Kepada RB, Ade mengatakan dibandingkan kelebihan dana Pilkada Rp 5,1 miliar yang tidak tahu di mana lagi anggota KPPSnya, lebih mudah mencari anggota DPRD Provinsi periode 2004-2009 untuk mengembalikan kelebihan TKI. Menurutnya DPRD Provinsi saat ini sebaiknya mesti juga membahas dan mendorong agar dana TKI tersebut juga segera ditindaklanjuti.
“Kalau mau lebih cepat dan lebih gampang mencarinya TKI lebih mudah,” sindir Ade singkat.
Sementara itu, Sekretaris Komisi I DPRD Provinsi, M Sis Rahman, S.Sos mengatakan tidak mau mengintervensi atau mencampuri agar anggota DPRD Provinsi periode 2004-2009. Menurutnya pengembalian kelebihan TKI yang meski dikembalikan oleh anggota DPRD Provinsi lama merupakan masalah inidividu anggota.
“Bukannya kami tidak mau membahas atau mendorong agar anggota DPRD Provinsi yang lama mengembalikan TKI. Namun kami tidak bisa memaksakan apalagi sampai mengintervensi mereka untuk mengembalikan TKI tersebut,” tandas Sis Rahman.
Sementara itu, Koordinator Pusaki, Melyan Sori mengingatkan agar BPK dan DPRD Provinsi tidak saling melempar tanggungjawab atau lepas tangan atas masih banyaknya rekomendasi yang belum dipenuhi oleh anggota DPRD Provinsi periode yang lama.

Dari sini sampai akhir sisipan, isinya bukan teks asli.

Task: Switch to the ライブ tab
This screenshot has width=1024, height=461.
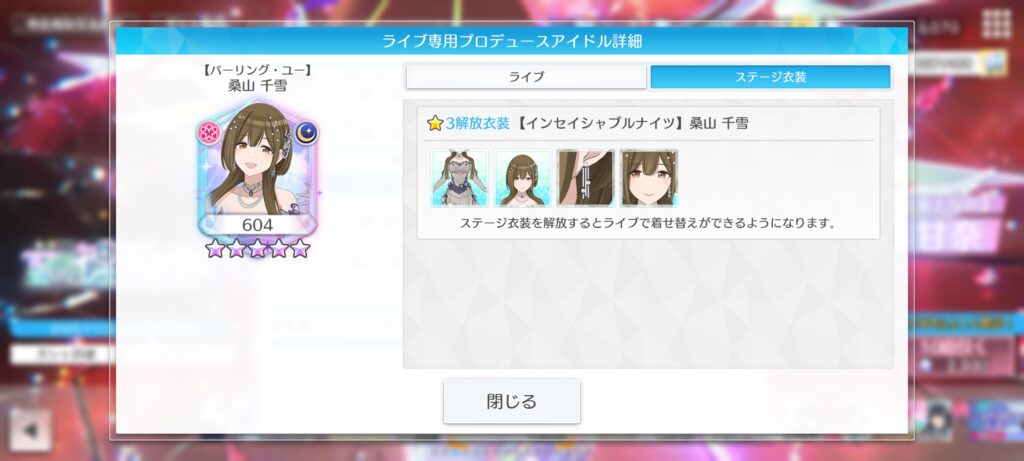Action: [526, 77]
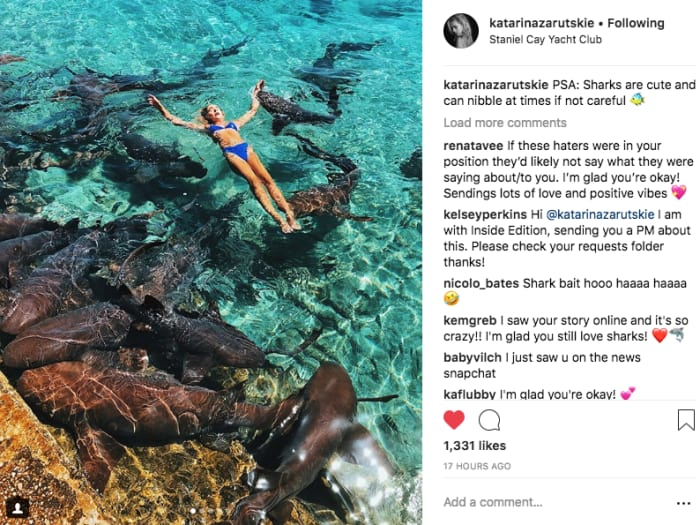Click the 17 HOURS AGO timestamp
This screenshot has height=525, width=696.
coord(477,466)
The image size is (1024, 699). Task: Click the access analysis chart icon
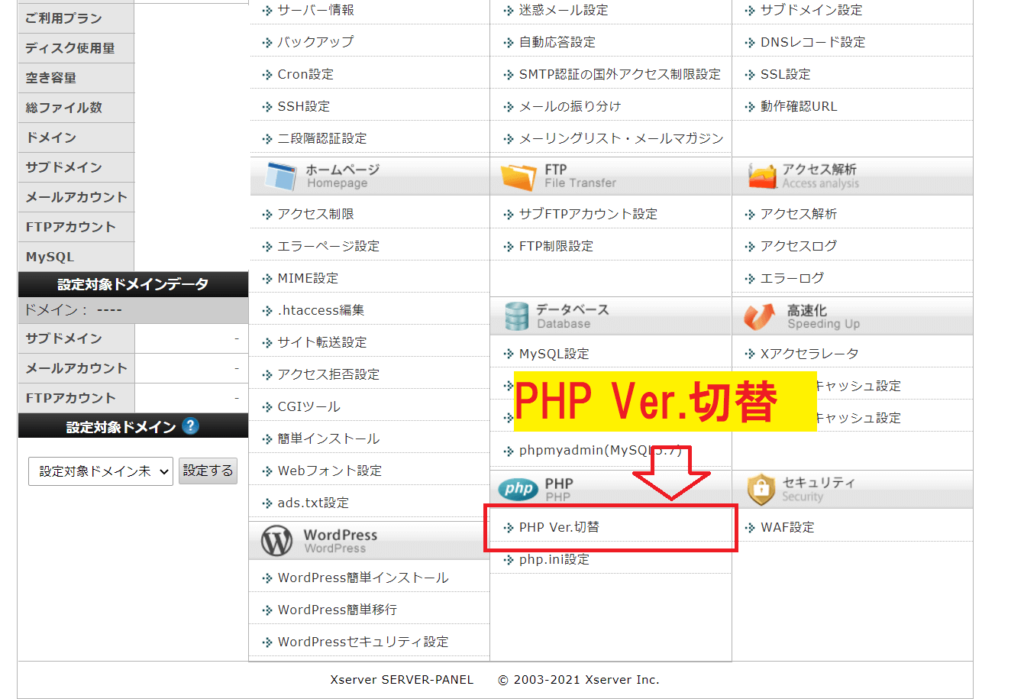click(762, 176)
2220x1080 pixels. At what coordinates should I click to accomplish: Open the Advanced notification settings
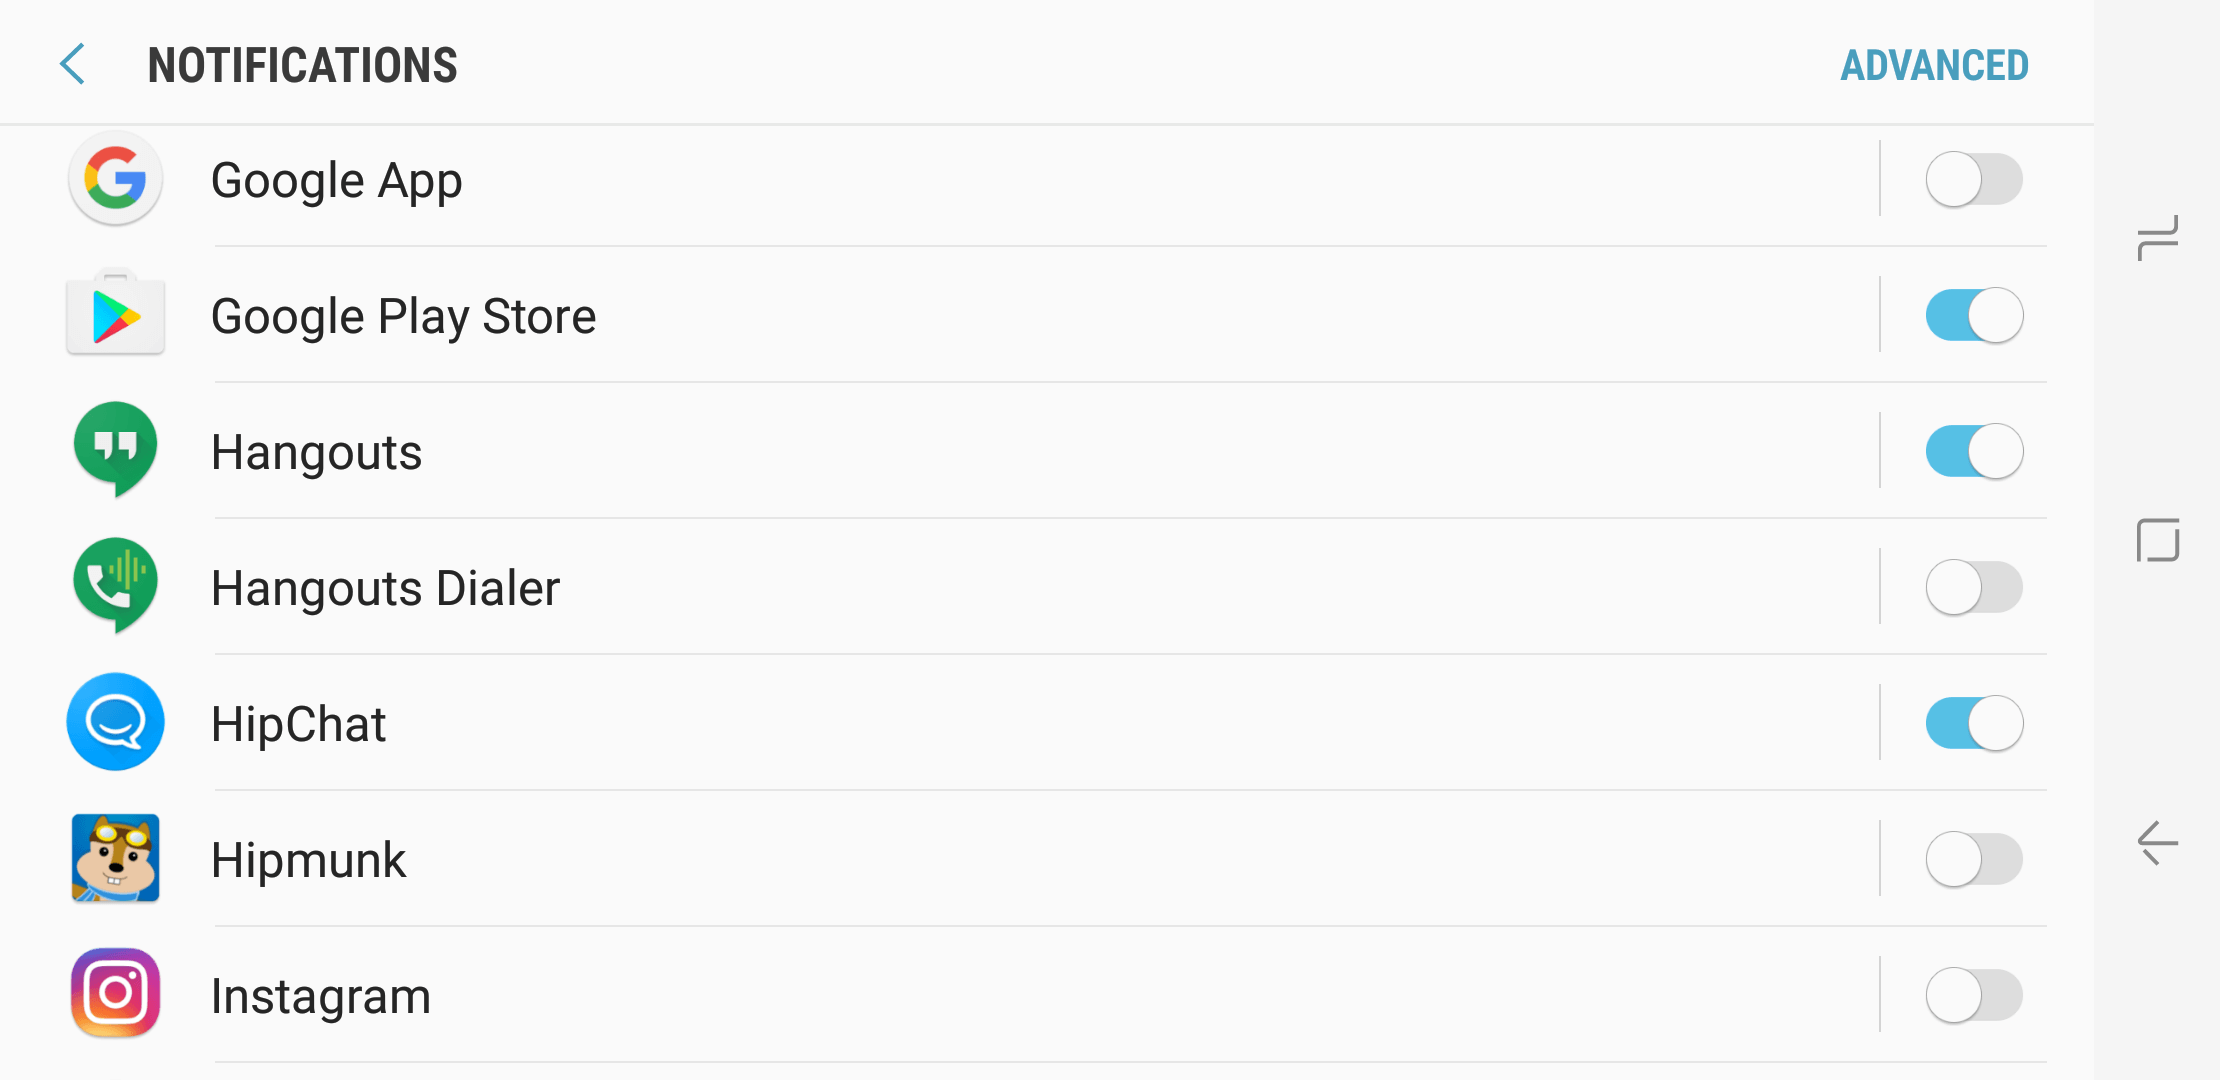tap(1934, 66)
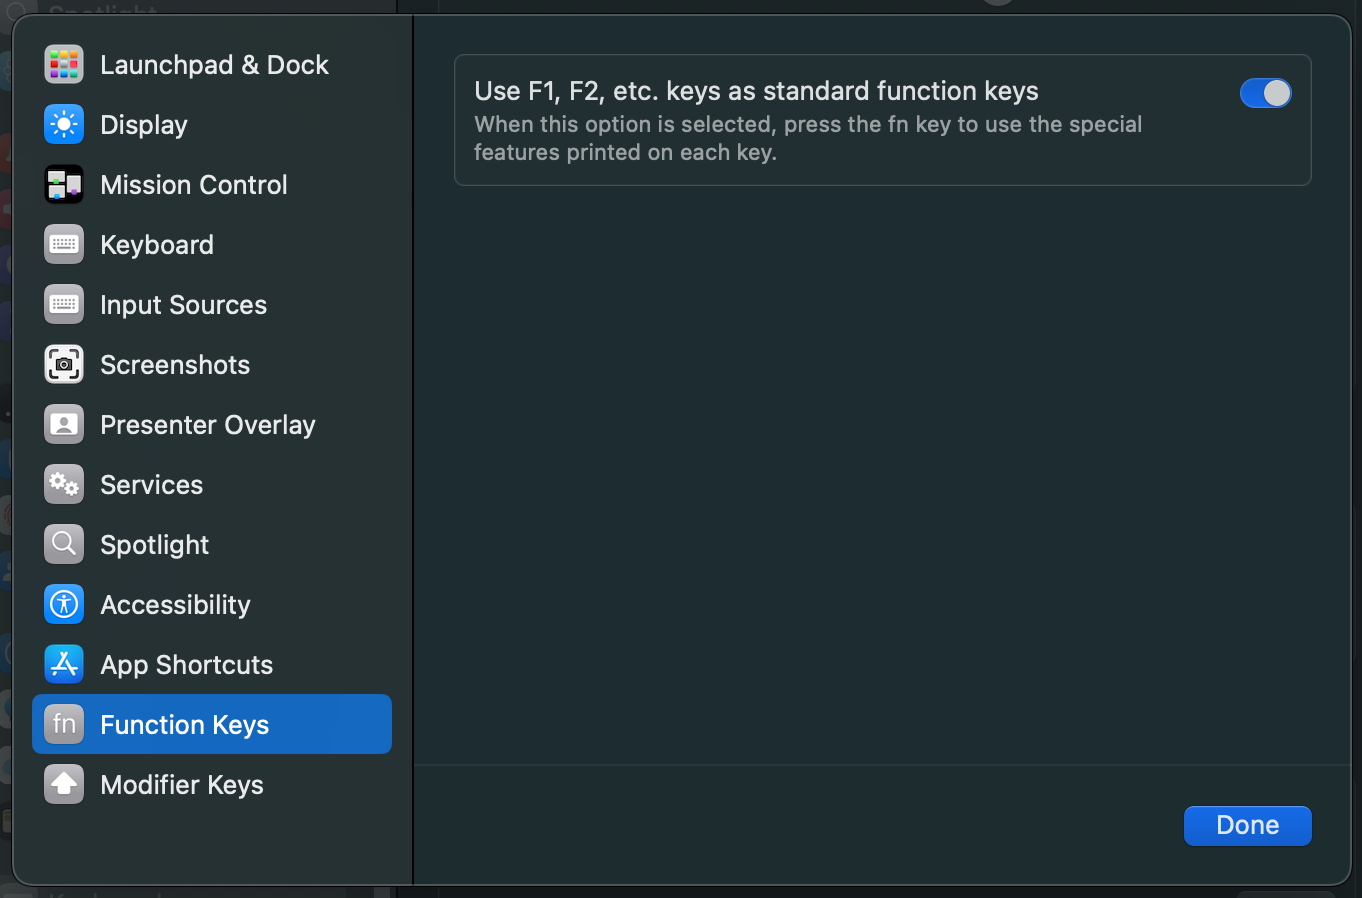This screenshot has width=1362, height=898.
Task: Click the Modifier Keys arrow icon
Action: (x=64, y=785)
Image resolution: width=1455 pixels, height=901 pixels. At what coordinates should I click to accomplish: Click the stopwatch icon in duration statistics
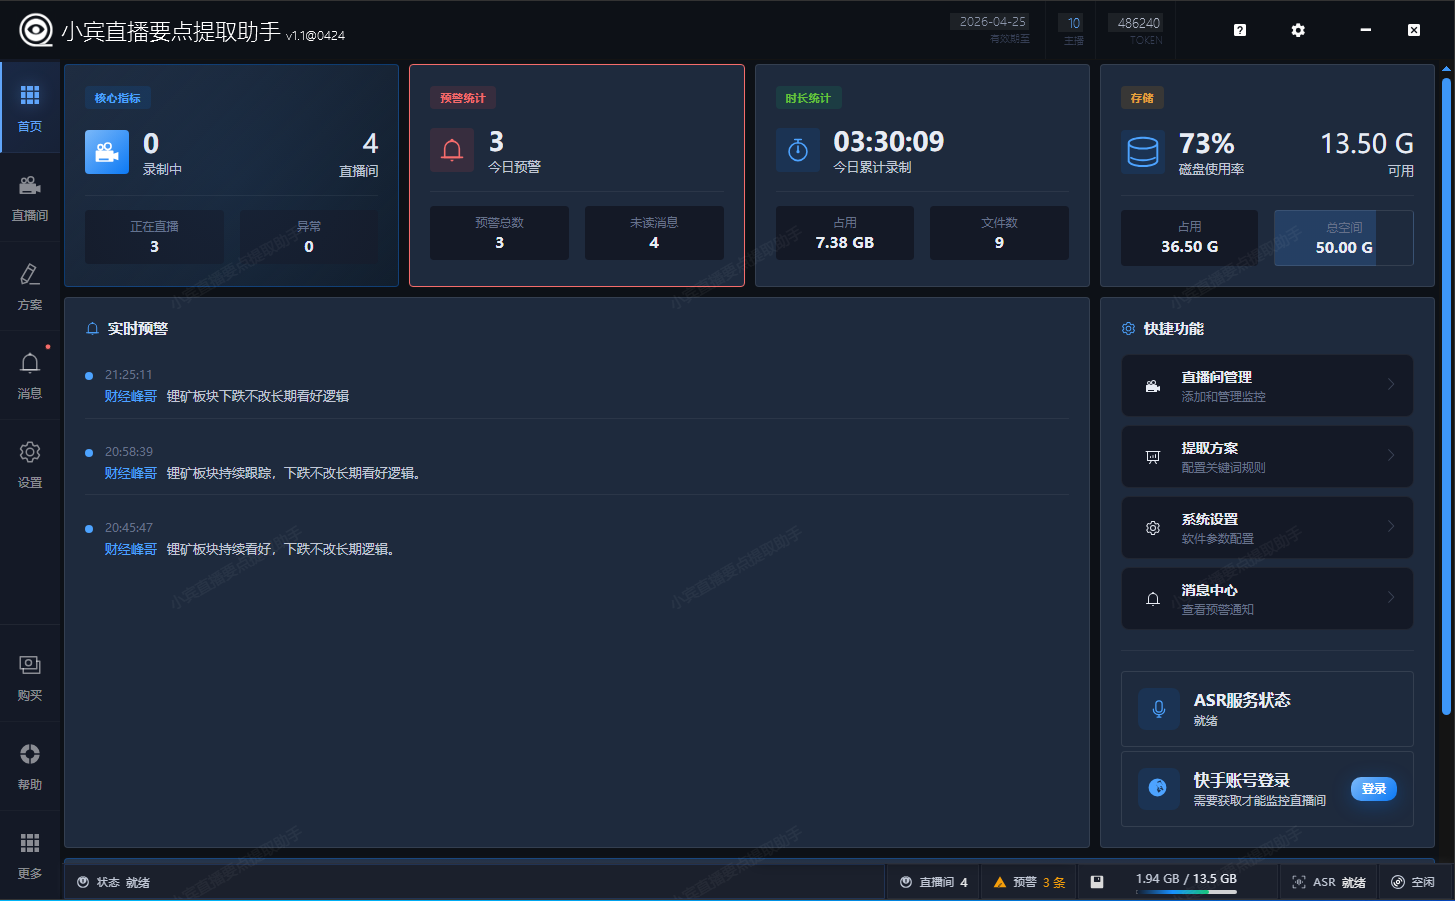tap(798, 150)
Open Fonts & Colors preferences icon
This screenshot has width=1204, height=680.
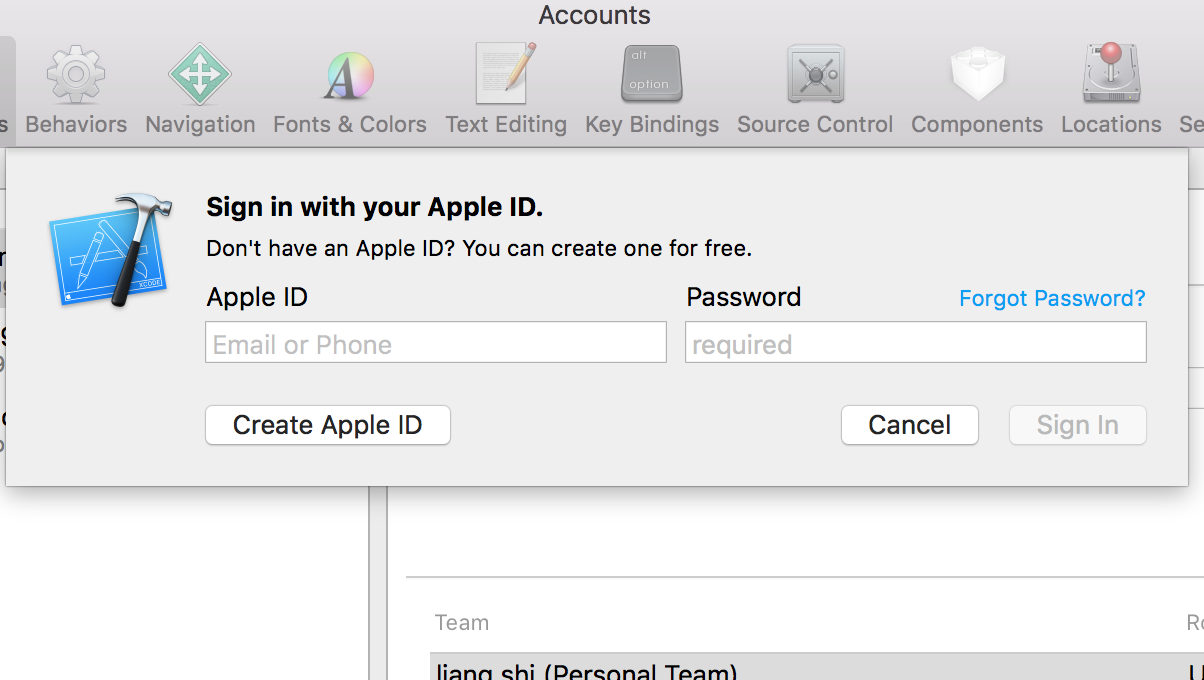point(349,75)
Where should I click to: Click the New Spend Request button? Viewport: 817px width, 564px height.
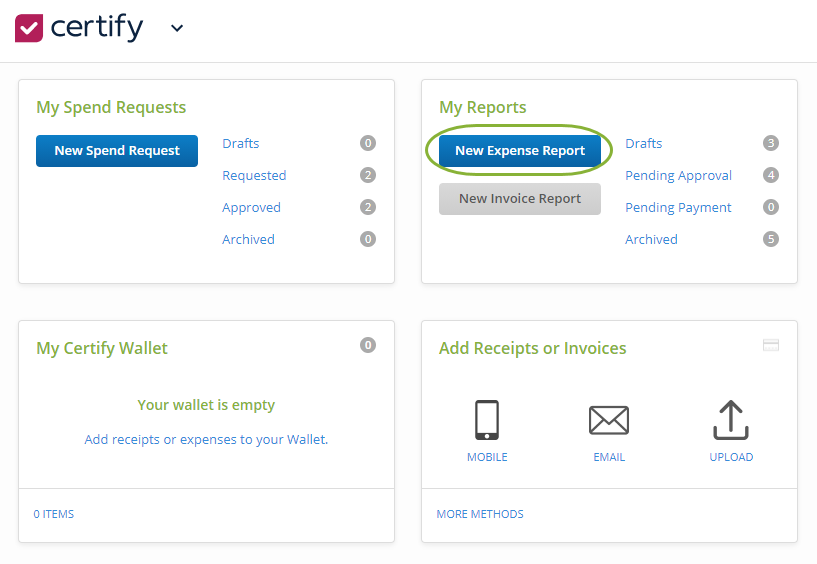(x=117, y=151)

Menurutnya BPK merupakan lembaga yang mengaudit dan mominotoring memang tidak mempunyai kewenangan untuk memaksa agar TKi dapat dikembalikan namun, BPK dapat mengingatkan DPRD Provinsi yang baru agar membahas dana TKI tersebut dapat dikembalikan.
“Pasal 7 ayat 1 dan dan 2 UU Nomor 15 tahun 2005 tentang BPK dengan tegas menyebutkan BPK menyerahkan hasil pemeriksaan atas pengelolaan dan tanggung jawab keuangan negara kepada DPR, DPD, dan DPRD sesuai dengan kewenangannya. DPR, DPD, dan DPRD menindaklanjuti hasil pemeriksaan sesuai dengan peraturan tata tertib masing-masing lembaga perwakilan. Jadi DPRD Provinsi tidak boleh pura-pura tidak tahu kewajibannya itu,” tukas Melyan.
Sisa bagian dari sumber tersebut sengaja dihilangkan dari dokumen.